I just read a blog post by Chuck Hollis at EMC about data deduplication and remembered how important that is to an EMC-platform. However, to me it is not just a way to improve or optimize storage, it is a critical part of any information architecture.
Data deduplication should be a core feature in platforms such as EMC Documentum which put the use of this feature up on the business side of things. Since everything stored in Documentum is an object which may or may not have an attachment in the form of a document that objekt can be exposed to users in one or many folders. The key thing is that these linkages opens up for interesting ways of using data deduplication.
Imagine a corporate environment with thosands of users. A lot of important documents in the company will be used many times by many people in different contexts. Since many of them likely are used as references in different projects such as corporate strategy, marketing documents so forth they are essentially read-only. However since a lot of users need these exact documents they will be imported many times in the repository and not only taking up unneccessary space but also create problems when these documents are updated. People will ask “hey, are all of these documents I found the same version?”

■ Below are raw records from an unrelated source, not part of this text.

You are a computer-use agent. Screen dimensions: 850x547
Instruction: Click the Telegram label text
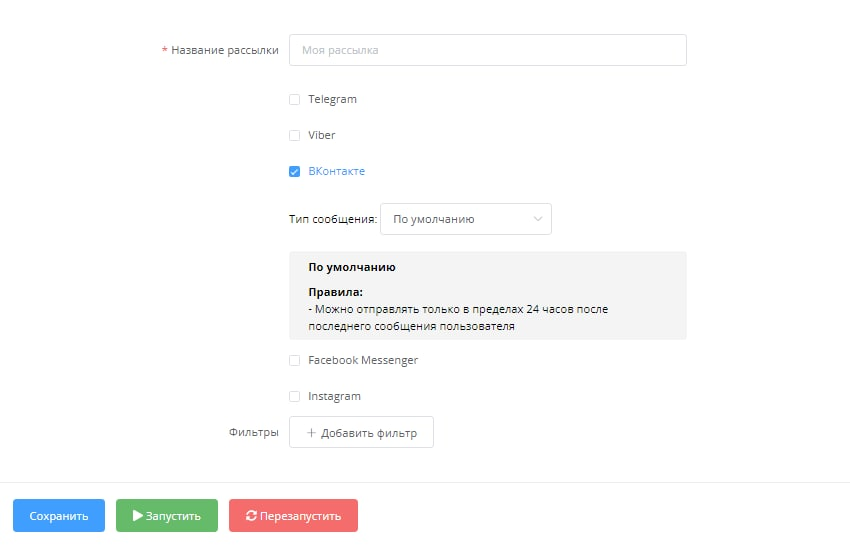332,100
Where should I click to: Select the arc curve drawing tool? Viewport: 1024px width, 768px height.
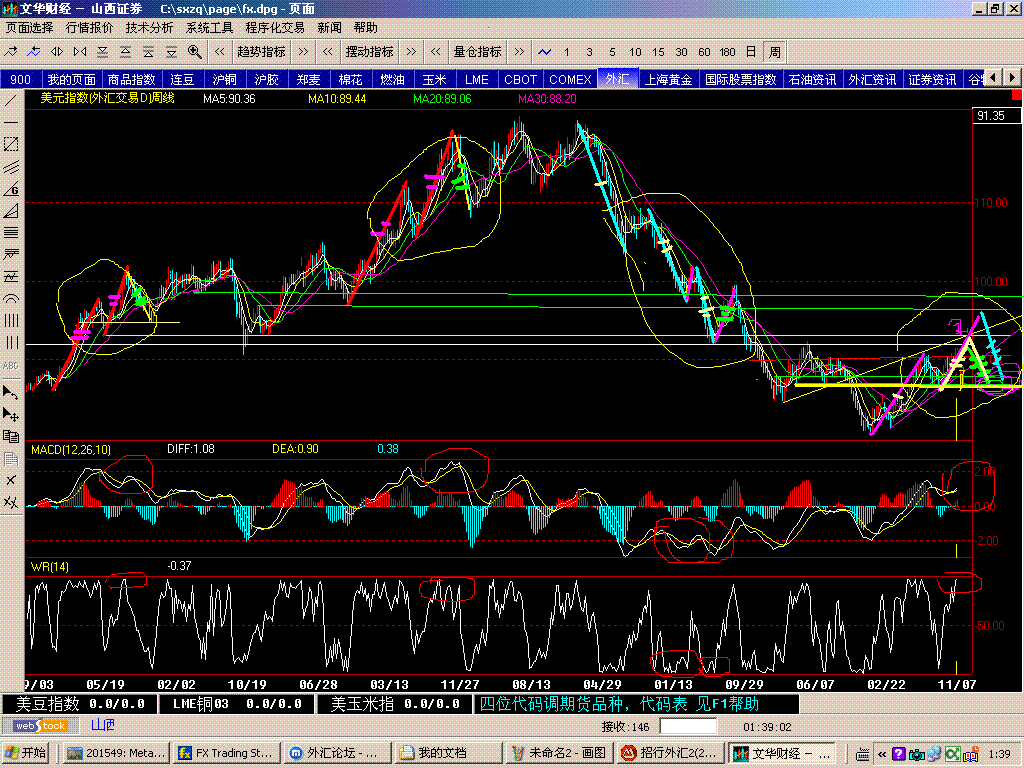tap(11, 299)
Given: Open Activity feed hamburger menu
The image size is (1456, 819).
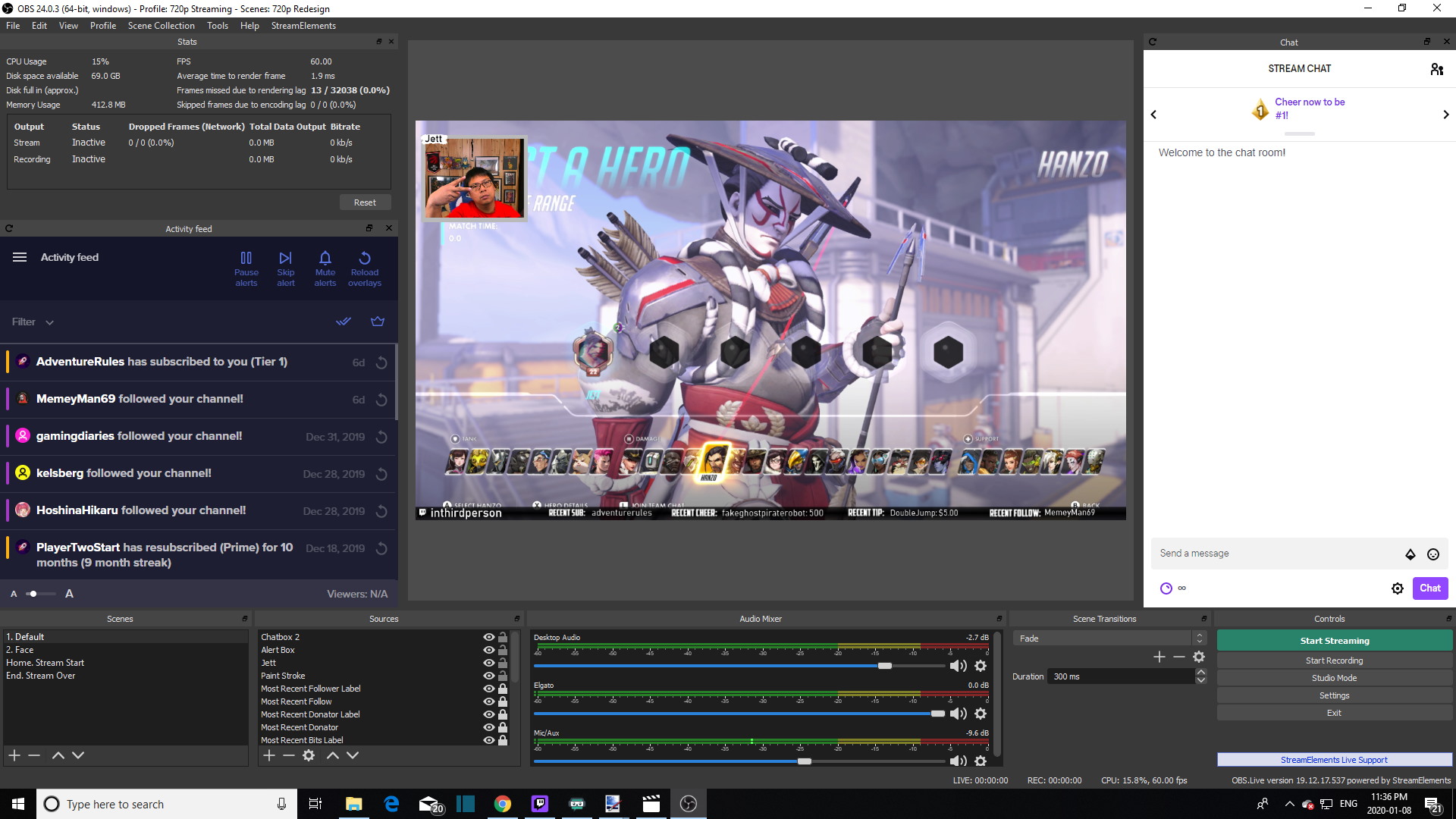Looking at the screenshot, I should tap(20, 257).
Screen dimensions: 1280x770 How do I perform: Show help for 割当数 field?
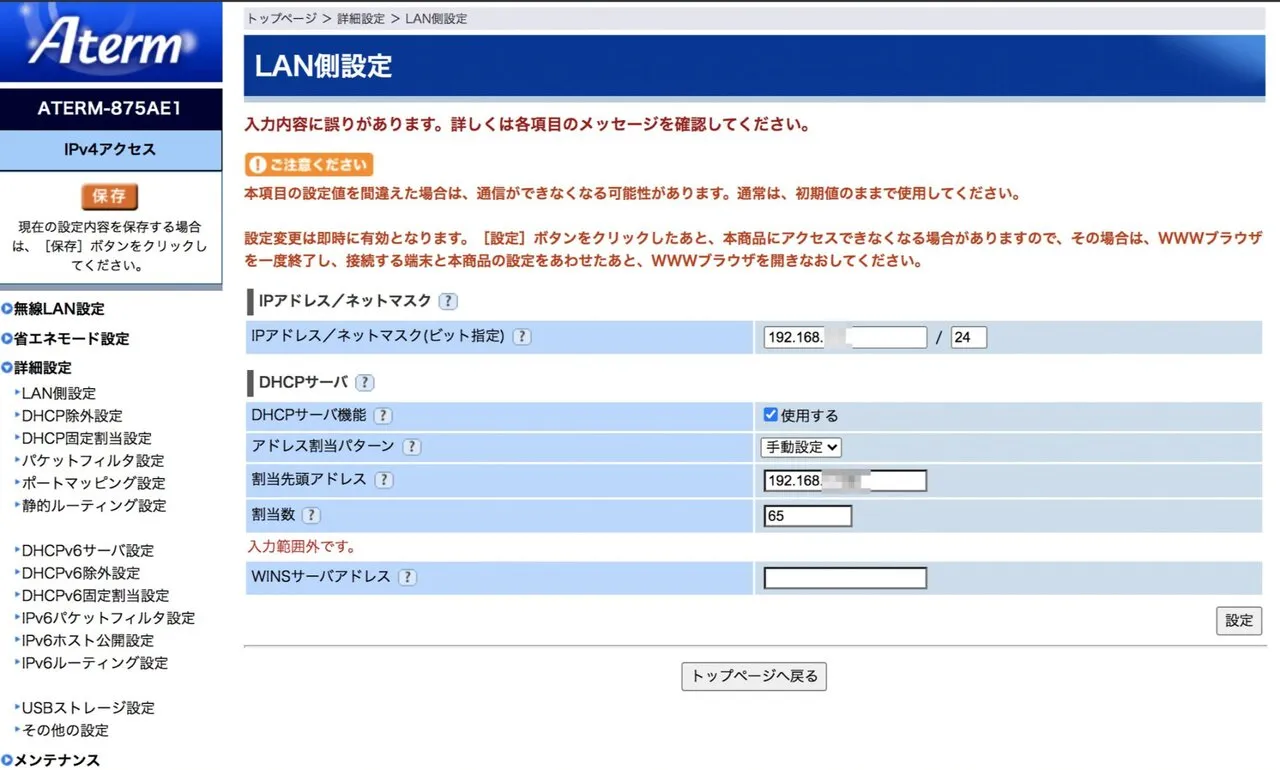click(x=311, y=515)
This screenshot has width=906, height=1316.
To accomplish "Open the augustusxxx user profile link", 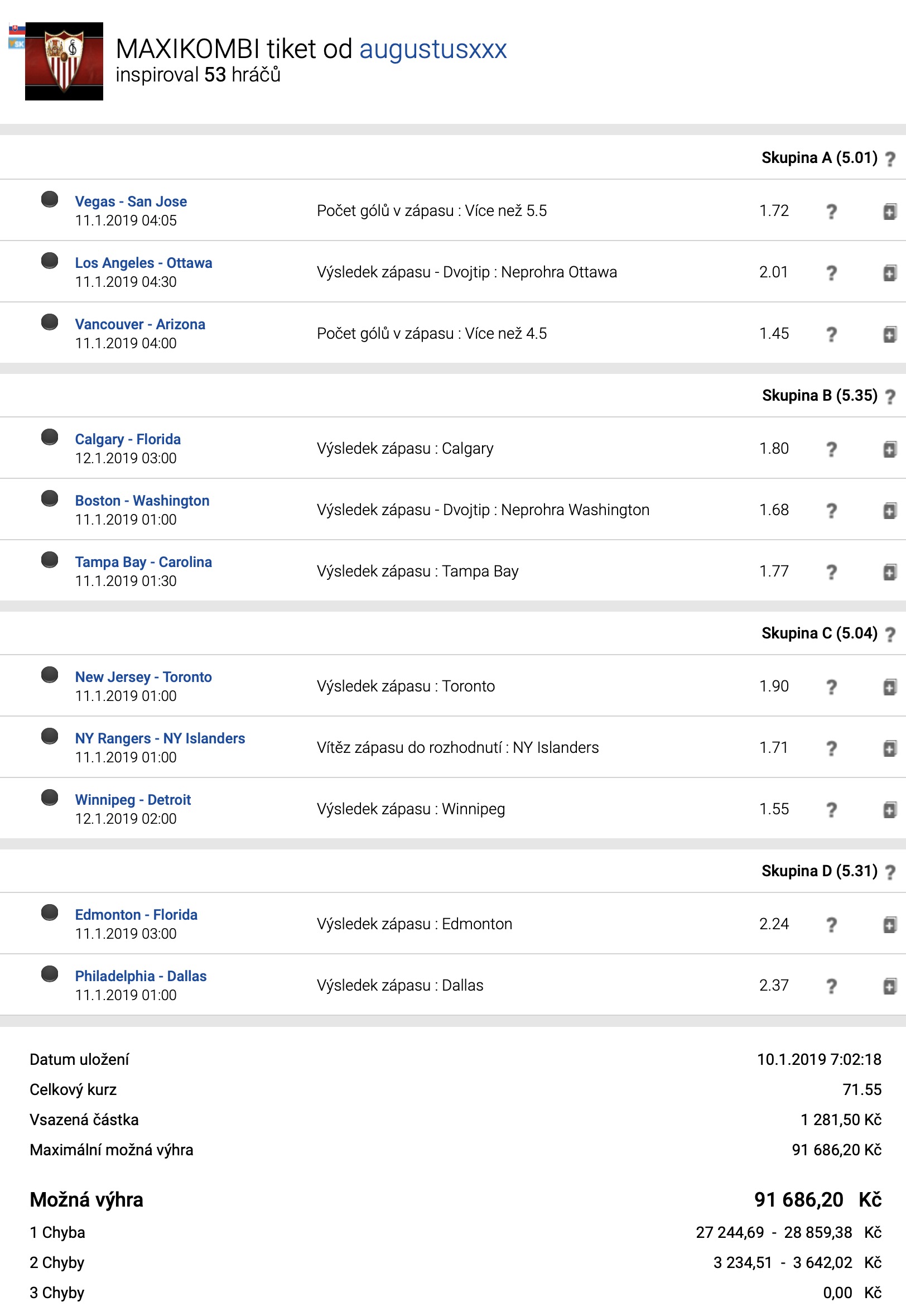I will (x=432, y=50).
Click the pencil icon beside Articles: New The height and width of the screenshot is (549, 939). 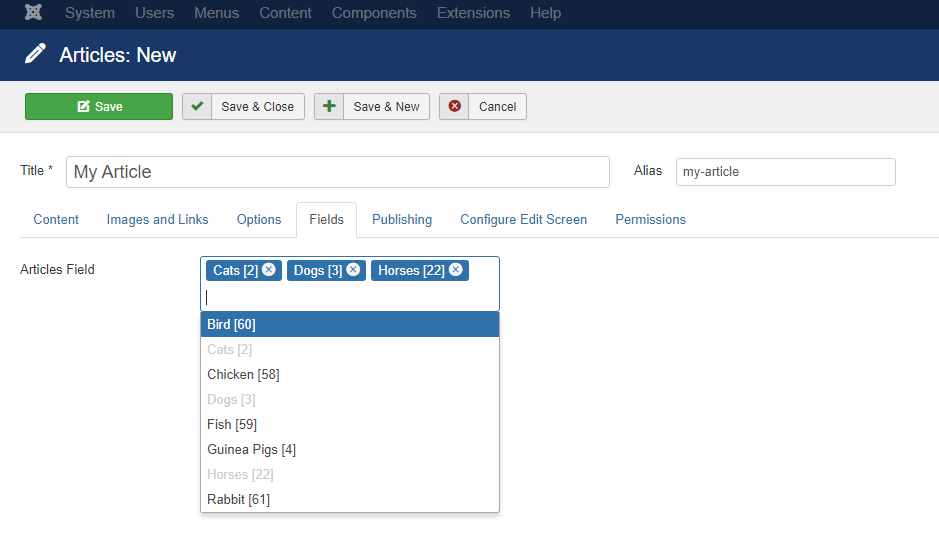[x=35, y=54]
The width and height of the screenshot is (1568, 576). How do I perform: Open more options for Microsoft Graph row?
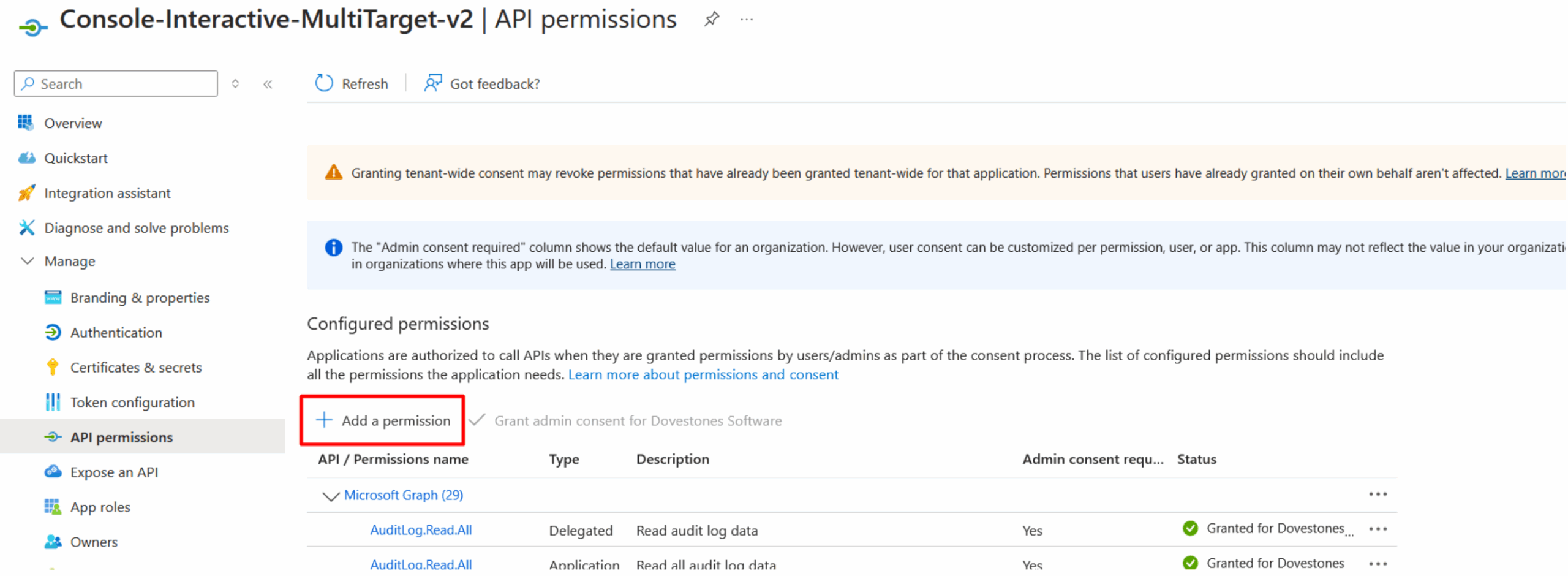pos(1377,495)
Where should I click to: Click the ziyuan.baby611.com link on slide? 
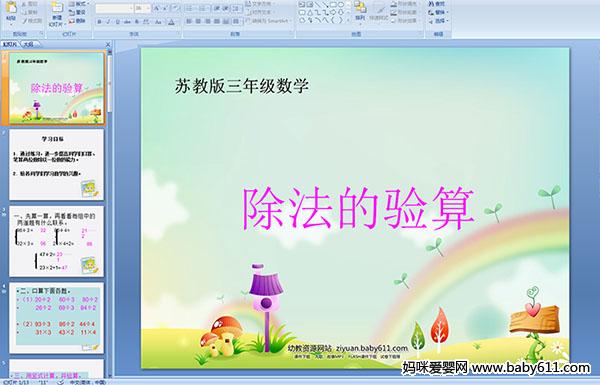[x=372, y=348]
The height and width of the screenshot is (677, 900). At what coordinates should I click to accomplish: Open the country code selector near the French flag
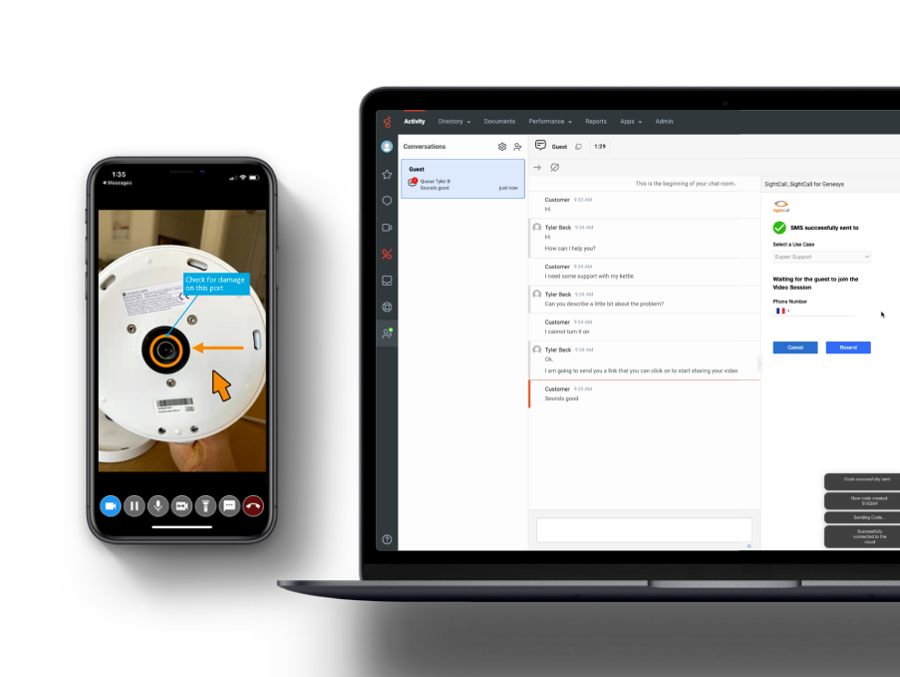coord(781,313)
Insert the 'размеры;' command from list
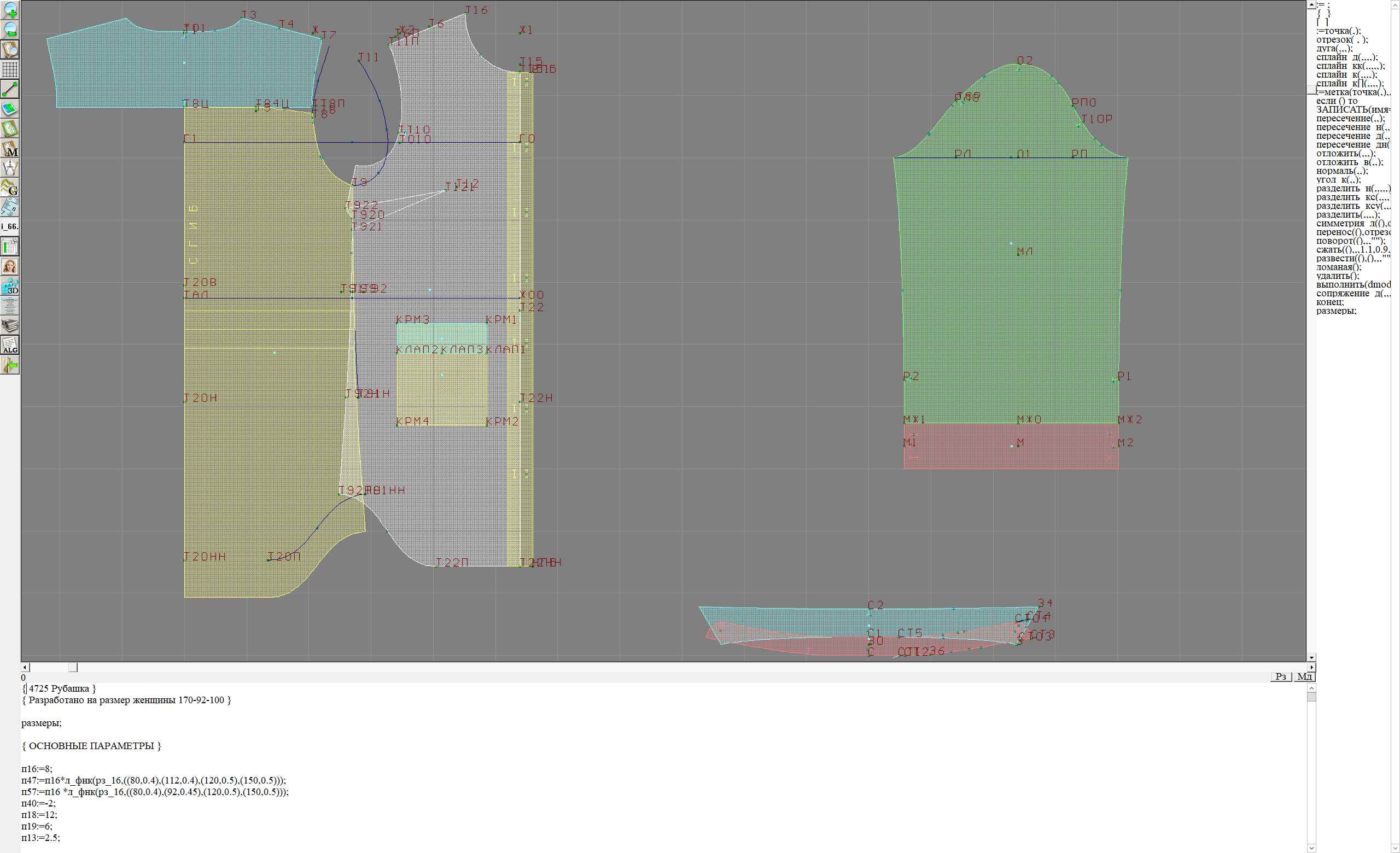Image resolution: width=1400 pixels, height=853 pixels. [x=1336, y=311]
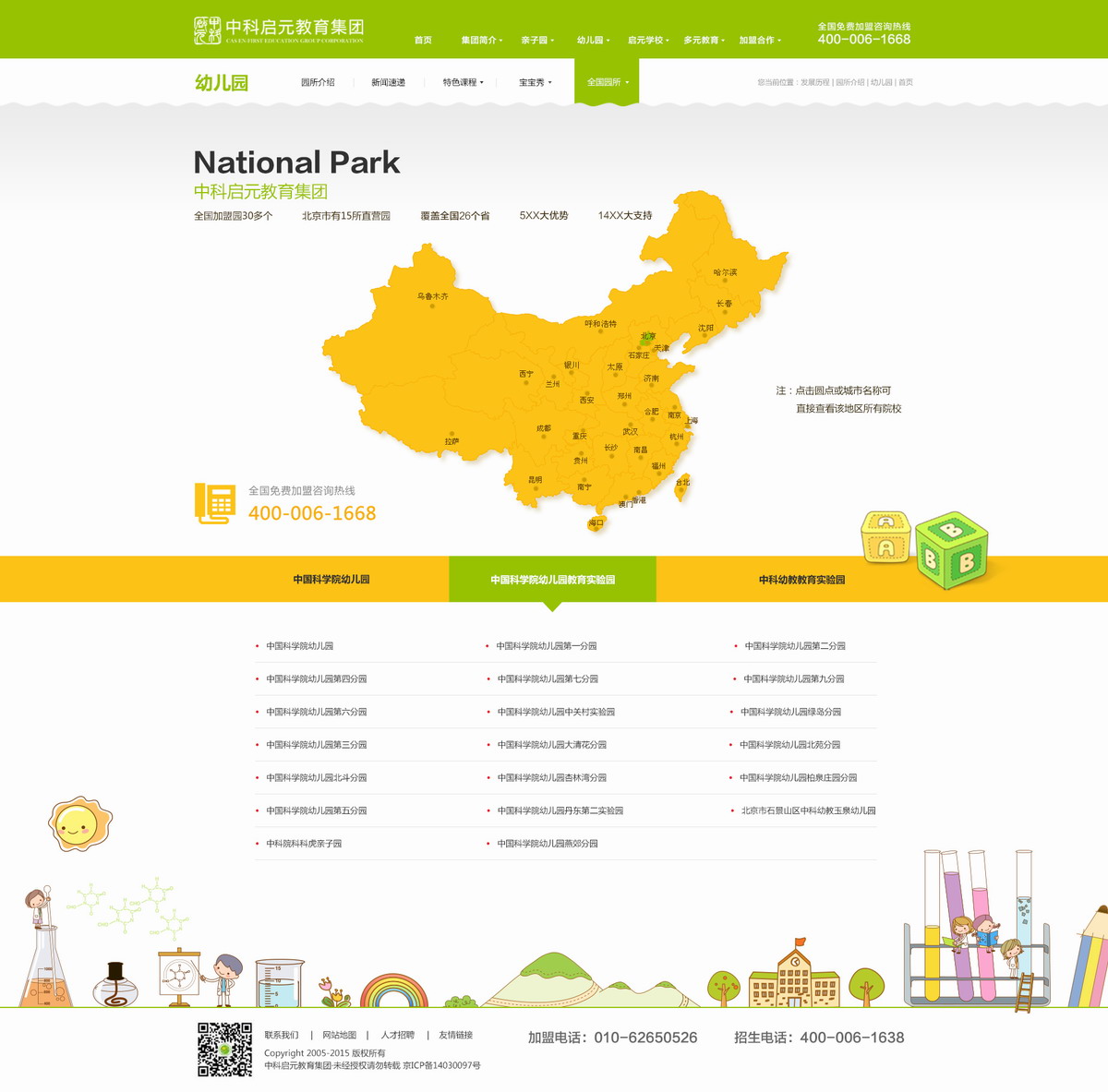Select 哈尔滨 city point on the map

pos(725,282)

So my solution would be that we have a job running on import that highlights to the user that this particular document is already available and ask the user if they want to use the existing one instead. That renders a link being created to that document in their Folder or Project space.
We can also continously run a job doing reports on the the current status of the repository to see how many duplicates we have and what kind of content is duplicated the most. Documentum Reporting Services could be used to do that for instance. If we want a proactive Knowledge Management function they can either consolidate that directly or create tasks to users asking them if they agree to deduplicate some of their content. However, we need to push hard to have someone to create a really cool and usable interface to manage these “content conflicts”.
This will further help companies manage vital documents and further reduce the confusion of which document is the correct and updated one.
From a technology stand-point the first step would be to use a simple hash function to find exact duplicates but the next step should be to use vector-based indexing technology found in both Autonomy and FAST ESP to also detect similarity levels and possibly use that for further refinement of similar content. That way we de-duplicate the same content found in different formats and have the option of removing one of them or maybe just make one the rendition of the other.